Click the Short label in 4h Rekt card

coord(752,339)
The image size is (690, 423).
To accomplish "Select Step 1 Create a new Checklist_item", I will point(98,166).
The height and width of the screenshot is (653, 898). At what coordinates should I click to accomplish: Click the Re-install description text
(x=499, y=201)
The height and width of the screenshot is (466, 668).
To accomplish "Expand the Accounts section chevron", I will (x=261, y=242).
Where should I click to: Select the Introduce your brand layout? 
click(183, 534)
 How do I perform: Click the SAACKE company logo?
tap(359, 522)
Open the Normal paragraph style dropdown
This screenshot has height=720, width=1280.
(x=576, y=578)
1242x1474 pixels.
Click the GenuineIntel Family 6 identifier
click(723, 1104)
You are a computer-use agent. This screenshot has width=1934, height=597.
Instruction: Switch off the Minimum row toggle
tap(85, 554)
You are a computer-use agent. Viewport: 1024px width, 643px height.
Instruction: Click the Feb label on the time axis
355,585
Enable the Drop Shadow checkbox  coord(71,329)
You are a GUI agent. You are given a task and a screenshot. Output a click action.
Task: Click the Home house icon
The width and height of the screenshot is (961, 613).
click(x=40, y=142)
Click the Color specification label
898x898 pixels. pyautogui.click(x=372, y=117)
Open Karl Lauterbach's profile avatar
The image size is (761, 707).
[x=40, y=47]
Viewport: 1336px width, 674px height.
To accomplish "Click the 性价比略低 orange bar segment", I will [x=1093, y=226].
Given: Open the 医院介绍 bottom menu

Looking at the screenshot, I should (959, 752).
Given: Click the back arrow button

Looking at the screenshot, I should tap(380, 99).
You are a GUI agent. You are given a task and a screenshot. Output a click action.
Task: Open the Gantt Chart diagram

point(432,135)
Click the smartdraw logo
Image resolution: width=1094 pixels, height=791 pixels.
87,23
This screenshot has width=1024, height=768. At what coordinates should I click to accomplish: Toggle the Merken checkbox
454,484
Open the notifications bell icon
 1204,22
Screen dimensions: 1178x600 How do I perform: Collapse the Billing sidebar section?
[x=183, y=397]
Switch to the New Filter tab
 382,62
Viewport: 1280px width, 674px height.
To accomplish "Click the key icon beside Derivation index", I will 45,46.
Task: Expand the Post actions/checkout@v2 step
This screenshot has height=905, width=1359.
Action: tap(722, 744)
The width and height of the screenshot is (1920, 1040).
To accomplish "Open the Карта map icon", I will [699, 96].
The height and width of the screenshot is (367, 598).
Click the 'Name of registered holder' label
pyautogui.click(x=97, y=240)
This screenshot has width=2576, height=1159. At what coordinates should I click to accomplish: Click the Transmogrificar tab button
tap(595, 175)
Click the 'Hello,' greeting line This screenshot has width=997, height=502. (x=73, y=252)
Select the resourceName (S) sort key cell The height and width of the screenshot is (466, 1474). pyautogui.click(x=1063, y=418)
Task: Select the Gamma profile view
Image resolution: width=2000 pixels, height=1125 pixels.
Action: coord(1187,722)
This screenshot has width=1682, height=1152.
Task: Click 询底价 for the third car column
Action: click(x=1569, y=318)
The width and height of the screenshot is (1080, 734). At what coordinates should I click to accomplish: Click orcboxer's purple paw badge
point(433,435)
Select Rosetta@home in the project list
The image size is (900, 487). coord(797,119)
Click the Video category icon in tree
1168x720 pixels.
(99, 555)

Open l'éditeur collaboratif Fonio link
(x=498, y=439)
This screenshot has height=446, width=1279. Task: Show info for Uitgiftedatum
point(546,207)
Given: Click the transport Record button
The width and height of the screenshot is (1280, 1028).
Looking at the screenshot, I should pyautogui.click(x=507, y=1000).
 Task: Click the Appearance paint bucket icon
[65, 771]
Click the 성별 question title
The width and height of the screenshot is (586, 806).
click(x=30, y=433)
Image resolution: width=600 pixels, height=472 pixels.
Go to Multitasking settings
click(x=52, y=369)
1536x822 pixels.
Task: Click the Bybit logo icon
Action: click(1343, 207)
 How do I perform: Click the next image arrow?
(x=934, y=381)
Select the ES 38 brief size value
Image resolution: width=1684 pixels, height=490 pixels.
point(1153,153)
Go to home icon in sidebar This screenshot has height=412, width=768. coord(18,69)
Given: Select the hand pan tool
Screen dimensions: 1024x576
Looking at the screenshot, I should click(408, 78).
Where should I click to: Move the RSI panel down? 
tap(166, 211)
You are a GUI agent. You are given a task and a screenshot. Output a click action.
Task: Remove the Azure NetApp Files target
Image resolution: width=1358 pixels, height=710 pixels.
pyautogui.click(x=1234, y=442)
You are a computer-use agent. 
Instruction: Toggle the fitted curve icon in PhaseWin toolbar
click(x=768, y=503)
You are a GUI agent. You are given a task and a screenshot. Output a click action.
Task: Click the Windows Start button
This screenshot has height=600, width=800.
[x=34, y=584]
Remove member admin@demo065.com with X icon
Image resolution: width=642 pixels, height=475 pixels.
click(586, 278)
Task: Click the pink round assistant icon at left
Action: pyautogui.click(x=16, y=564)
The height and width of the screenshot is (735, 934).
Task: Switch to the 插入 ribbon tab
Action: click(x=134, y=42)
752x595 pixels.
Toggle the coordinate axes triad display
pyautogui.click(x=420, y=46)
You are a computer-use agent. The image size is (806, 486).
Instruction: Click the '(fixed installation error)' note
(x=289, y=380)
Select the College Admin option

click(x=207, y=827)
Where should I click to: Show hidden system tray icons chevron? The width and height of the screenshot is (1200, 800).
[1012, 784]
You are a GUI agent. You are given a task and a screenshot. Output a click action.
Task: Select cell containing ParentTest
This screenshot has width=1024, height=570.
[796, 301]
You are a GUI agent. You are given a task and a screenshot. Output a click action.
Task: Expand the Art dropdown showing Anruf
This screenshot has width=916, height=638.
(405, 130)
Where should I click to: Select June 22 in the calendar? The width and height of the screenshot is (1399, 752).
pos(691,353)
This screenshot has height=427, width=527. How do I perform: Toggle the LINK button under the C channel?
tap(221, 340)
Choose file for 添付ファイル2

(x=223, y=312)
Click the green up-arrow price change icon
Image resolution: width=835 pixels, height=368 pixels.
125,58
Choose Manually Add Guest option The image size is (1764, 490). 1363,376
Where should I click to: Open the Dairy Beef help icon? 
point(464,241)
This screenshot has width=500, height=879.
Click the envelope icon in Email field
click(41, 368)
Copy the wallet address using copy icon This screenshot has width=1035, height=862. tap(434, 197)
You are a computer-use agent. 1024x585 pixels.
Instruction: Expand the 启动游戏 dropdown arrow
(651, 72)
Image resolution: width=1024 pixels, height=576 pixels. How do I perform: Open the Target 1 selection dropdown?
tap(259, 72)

━━━━━━━━━━━━━━━━━━━━━━━━━━━━━━

Assignment:
An exact, complete copy of the data is the only acceptable answer.

Task answer:
Click the Short label in 4h Rekt card

coord(752,339)
The image size is (690, 423).
To accomplish "Select Step 1 Create a new Checklist_item", I will point(98,166).
The height and width of the screenshot is (653, 898). At what coordinates should I click to accomplish: Click the Re-install description text
(x=499, y=201)
The height and width of the screenshot is (466, 668).
To accomplish "Expand the Accounts section chevron", I will (x=261, y=242).
Where should I click to: Select the Introduce your brand layout? 
click(183, 534)
 How do I perform: Click the SAACKE company logo?
tap(359, 522)
Open the Normal paragraph style dropdown
This screenshot has height=720, width=1280.
(x=576, y=578)
1242x1474 pixels.
Click the GenuineIntel Family 6 identifier
click(723, 1104)
You are a computer-use agent. This screenshot has width=1934, height=597.
Instruction: Switch off the Minimum row toggle
tap(85, 554)
You are a computer-use agent. Viewport: 1024px width, 643px height.
Instruction: Click the Feb label on the time axis
355,585
Enable the Drop Shadow checkbox  coord(71,329)
You are a GUI agent. You are given a task and a screenshot. Output a click action.
Task: Click the Home house icon
The width and height of the screenshot is (961, 613).
click(x=40, y=142)
Click the Color specification label
898x898 pixels. pyautogui.click(x=372, y=117)
Open Karl Lauterbach's profile avatar
The image size is (761, 707).
[x=40, y=47]
Viewport: 1336px width, 674px height.
To accomplish "Click the 性价比略低 orange bar segment", I will [x=1093, y=226].
Given: Open the 医院介绍 bottom menu

Looking at the screenshot, I should (959, 752).
Given: Click the back arrow button

Looking at the screenshot, I should tap(380, 99).
You are a GUI agent. You are given a task and a screenshot. Output a click action.
Task: Open the Gantt Chart diagram

point(432,135)
Click the smartdraw logo
Image resolution: width=1094 pixels, height=791 pixels.
87,23
This screenshot has width=1024, height=768. At what coordinates should I click to accomplish: Toggle the Merken checkbox
454,484
Open the notifications bell icon
 1204,22
Screen dimensions: 1178x600 How do I perform: Collapse the Billing sidebar section?
[x=183, y=397]
Switch to the New Filter tab
 382,62
Viewport: 1280px width, 674px height.
To accomplish "Click the key icon beside Derivation index", I will 45,46.
Task: Expand the Post actions/checkout@v2 step
This screenshot has height=905, width=1359.
Action: tap(722, 744)
The width and height of the screenshot is (1920, 1040).
To accomplish "Open the Карта map icon", I will [699, 96].
The height and width of the screenshot is (367, 598).
Click the 'Name of registered holder' label
pyautogui.click(x=97, y=240)
This screenshot has width=2576, height=1159. At what coordinates should I click to accomplish: Click the Transmogrificar tab button
tap(595, 175)
Click the 'Hello,' greeting line This screenshot has width=997, height=502. (x=73, y=252)
Select the resourceName (S) sort key cell The height and width of the screenshot is (466, 1474). pyautogui.click(x=1063, y=418)
Task: Select the Gamma profile view
Image resolution: width=2000 pixels, height=1125 pixels.
Action: coord(1187,722)
This screenshot has width=1682, height=1152.
Task: Click 询底价 for the third car column
Action: click(x=1569, y=318)
The width and height of the screenshot is (1080, 734). At what coordinates should I click to accomplish: Click orcboxer's purple paw badge
point(433,435)
Select Rosetta@home in the project list
The image size is (900, 487). coord(797,119)
Click the Video category icon in tree
1168x720 pixels.
(99, 555)

Open l'éditeur collaboratif Fonio link
(x=498, y=439)
This screenshot has height=446, width=1279. Task: Show info for Uitgiftedatum
point(546,207)
Given: Click the transport Record button
The width and height of the screenshot is (1280, 1028).
Looking at the screenshot, I should pyautogui.click(x=507, y=1000).
 Task: Click the Appearance paint bucket icon
[65, 771]
Click the 성별 question title
The width and height of the screenshot is (586, 806).
click(x=30, y=433)
Image resolution: width=600 pixels, height=472 pixels.
Go to Multitasking settings
click(x=52, y=369)
1536x822 pixels.
Task: Click the Bybit logo icon
Action: click(1343, 207)
 How do I perform: Click the next image arrow?
(x=934, y=381)
Select the ES 38 brief size value
Image resolution: width=1684 pixels, height=490 pixels.
point(1153,153)
Go to home icon in sidebar This screenshot has height=412, width=768. coord(18,69)
Given: Select the hand pan tool
Screen dimensions: 1024x576
Looking at the screenshot, I should click(408, 78).
Where should I click to: Move the RSI panel down? 
tap(166, 211)
You are a GUI agent. You are given a task and a screenshot. Output a click action.
Task: Remove the Azure NetApp Files target
Image resolution: width=1358 pixels, height=710 pixels.
pyautogui.click(x=1234, y=442)
You are a computer-use agent. 
Instruction: Toggle the fitted curve icon in PhaseWin toolbar
click(x=768, y=503)
You are a GUI agent. You are given a task and a screenshot. Output a click action.
Task: Click the Windows Start button
This screenshot has height=600, width=800.
[x=34, y=584]
Remove member admin@demo065.com with X icon
Image resolution: width=642 pixels, height=475 pixels.
click(586, 278)
Task: Click the pink round assistant icon at left
Action: pyautogui.click(x=16, y=564)
The height and width of the screenshot is (735, 934).
Task: Switch to the 插入 ribbon tab
Action: click(x=134, y=42)
752x595 pixels.
Toggle the coordinate axes triad display
pyautogui.click(x=420, y=46)
You are a computer-use agent. The image size is (806, 486).
Instruction: Click the '(fixed installation error)' note
(x=289, y=380)
Select the College Admin option

click(x=207, y=827)
Where should I click to: Show hidden system tray icons chevron? The width and height of the screenshot is (1200, 800).
[1012, 784]
You are a GUI agent. You are given a task and a screenshot. Output a click action.
Task: Select cell containing ParentTest
This screenshot has width=1024, height=570.
[796, 301]
You are a GUI agent. You are given a task and a screenshot. Output a click action.
Task: Expand the Art dropdown showing Anruf
This screenshot has width=916, height=638.
(405, 130)
Where should I click to: Select June 22 in the calendar? The width and height of the screenshot is (1399, 752).
pos(691,353)
This screenshot has height=427, width=527. How do I perform: Toggle the LINK button under the C channel?
tap(221, 340)
Choose file for 添付ファイル2

(x=223, y=312)
Click the green up-arrow price change icon
Image resolution: width=835 pixels, height=368 pixels.
125,58
Choose Manually Add Guest option The image size is (1764, 490). 1363,376
Where should I click to: Open the Dairy Beef help icon? 
point(464,241)
This screenshot has width=500, height=879.
Click the envelope icon in Email field
click(41, 368)
Copy the wallet address using copy icon This screenshot has width=1035, height=862. tap(434, 197)
You are a computer-use agent. 1024x585 pixels.
Instruction: Expand the 启动游戏 dropdown arrow
(651, 72)
Image resolution: width=1024 pixels, height=576 pixels. How do I perform: Open the Target 1 selection dropdown?
tap(259, 72)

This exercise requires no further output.